Stored data entries
○ ○ ○ ○

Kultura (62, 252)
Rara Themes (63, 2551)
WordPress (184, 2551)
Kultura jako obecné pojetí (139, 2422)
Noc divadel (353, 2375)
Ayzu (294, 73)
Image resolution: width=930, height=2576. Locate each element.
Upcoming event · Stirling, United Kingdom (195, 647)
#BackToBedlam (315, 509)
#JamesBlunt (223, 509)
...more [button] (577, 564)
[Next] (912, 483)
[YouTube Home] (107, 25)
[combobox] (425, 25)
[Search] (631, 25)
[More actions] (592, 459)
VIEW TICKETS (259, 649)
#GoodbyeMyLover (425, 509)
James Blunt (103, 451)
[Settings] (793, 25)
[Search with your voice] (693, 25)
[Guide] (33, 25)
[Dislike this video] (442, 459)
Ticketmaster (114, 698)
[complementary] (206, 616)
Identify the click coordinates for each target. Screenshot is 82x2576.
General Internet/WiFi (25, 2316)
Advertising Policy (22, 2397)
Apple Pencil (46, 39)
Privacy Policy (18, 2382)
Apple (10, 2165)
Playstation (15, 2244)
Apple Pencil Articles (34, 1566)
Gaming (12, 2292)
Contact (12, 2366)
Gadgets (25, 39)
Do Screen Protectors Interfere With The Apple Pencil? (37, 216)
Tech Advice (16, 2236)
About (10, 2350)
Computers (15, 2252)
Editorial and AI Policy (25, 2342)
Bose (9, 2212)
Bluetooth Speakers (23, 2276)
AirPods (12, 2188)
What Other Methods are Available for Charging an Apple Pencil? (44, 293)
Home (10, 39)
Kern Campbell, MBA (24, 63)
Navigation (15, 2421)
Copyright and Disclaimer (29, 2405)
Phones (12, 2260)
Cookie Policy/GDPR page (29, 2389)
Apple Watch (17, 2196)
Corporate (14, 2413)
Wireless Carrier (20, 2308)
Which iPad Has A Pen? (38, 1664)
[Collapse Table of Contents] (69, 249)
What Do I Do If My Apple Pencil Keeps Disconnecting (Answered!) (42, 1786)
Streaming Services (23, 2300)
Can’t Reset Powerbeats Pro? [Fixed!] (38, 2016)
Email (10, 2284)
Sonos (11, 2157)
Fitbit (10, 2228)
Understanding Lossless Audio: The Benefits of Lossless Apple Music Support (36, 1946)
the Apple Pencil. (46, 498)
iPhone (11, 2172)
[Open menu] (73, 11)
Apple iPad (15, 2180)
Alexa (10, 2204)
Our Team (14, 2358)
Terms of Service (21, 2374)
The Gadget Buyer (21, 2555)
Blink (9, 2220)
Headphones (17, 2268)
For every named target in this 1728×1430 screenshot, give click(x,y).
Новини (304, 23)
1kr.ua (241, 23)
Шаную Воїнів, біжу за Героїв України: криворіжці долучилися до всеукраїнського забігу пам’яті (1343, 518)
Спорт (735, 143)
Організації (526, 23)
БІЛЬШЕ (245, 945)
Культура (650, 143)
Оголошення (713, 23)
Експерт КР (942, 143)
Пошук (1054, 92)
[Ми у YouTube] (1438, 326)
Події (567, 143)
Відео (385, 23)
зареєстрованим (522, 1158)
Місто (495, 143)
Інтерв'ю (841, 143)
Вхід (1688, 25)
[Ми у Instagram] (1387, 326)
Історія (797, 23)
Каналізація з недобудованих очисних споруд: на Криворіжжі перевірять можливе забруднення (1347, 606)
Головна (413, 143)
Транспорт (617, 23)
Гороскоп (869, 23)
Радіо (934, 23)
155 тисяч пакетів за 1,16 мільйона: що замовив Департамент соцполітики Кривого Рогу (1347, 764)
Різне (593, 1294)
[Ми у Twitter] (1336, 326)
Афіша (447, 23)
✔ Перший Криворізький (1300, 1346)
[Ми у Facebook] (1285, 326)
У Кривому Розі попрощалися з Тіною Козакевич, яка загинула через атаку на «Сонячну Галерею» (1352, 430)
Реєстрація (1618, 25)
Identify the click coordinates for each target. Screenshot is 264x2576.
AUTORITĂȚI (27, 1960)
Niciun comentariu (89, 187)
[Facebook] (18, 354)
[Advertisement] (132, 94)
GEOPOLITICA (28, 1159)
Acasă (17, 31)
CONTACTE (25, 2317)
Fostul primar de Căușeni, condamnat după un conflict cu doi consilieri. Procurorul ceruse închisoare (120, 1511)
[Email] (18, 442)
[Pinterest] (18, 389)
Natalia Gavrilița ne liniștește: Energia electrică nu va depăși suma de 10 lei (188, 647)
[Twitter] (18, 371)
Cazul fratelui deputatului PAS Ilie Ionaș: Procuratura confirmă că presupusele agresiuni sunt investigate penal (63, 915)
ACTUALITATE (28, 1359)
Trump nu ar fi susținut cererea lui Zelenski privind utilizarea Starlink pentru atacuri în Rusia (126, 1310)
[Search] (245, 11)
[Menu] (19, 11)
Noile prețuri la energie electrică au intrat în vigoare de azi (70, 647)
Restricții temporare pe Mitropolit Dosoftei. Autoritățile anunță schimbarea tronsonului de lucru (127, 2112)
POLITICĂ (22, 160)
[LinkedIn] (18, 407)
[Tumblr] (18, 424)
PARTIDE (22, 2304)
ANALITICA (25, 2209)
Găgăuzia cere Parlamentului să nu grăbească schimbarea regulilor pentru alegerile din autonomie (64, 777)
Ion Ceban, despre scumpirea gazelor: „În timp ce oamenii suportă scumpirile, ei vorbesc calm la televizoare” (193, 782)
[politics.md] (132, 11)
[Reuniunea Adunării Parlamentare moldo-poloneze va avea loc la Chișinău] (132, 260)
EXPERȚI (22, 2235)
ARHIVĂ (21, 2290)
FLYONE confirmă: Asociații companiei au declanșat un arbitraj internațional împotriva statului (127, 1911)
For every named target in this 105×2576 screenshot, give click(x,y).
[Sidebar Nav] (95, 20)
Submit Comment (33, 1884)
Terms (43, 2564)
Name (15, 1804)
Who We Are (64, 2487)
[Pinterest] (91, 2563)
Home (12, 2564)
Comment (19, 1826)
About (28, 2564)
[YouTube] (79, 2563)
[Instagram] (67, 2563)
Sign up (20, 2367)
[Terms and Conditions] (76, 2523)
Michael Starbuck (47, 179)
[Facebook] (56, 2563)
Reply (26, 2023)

○ ○ ○ ○

> [TASK TO CARRY OUT] What you return must be the lines above that run from the line with "Bose (9, 2212)" to the line with "What Do I Do", inclusive, each copied exactly.

> [ANSWER SECTION]
Bose (9, 2212)
Bluetooth Speakers (23, 2276)
AirPods (12, 2188)
What Other Methods are Available for Charging an Apple Pencil? (44, 293)
Home (10, 39)
Kern Campbell, MBA (24, 63)
Navigation (15, 2421)
Copyright and Disclaimer (29, 2405)
Phones (12, 2260)
Cookie Policy/GDPR page (29, 2389)
Apple Watch (17, 2196)
Corporate (14, 2413)
Wireless Carrier (20, 2308)
Which iPad Has A Pen? (38, 1664)
[Collapse Table of Contents] (69, 249)
What Do I Do If My Apple Pencil Keeps Disconnecting (Answered!) (42, 1786)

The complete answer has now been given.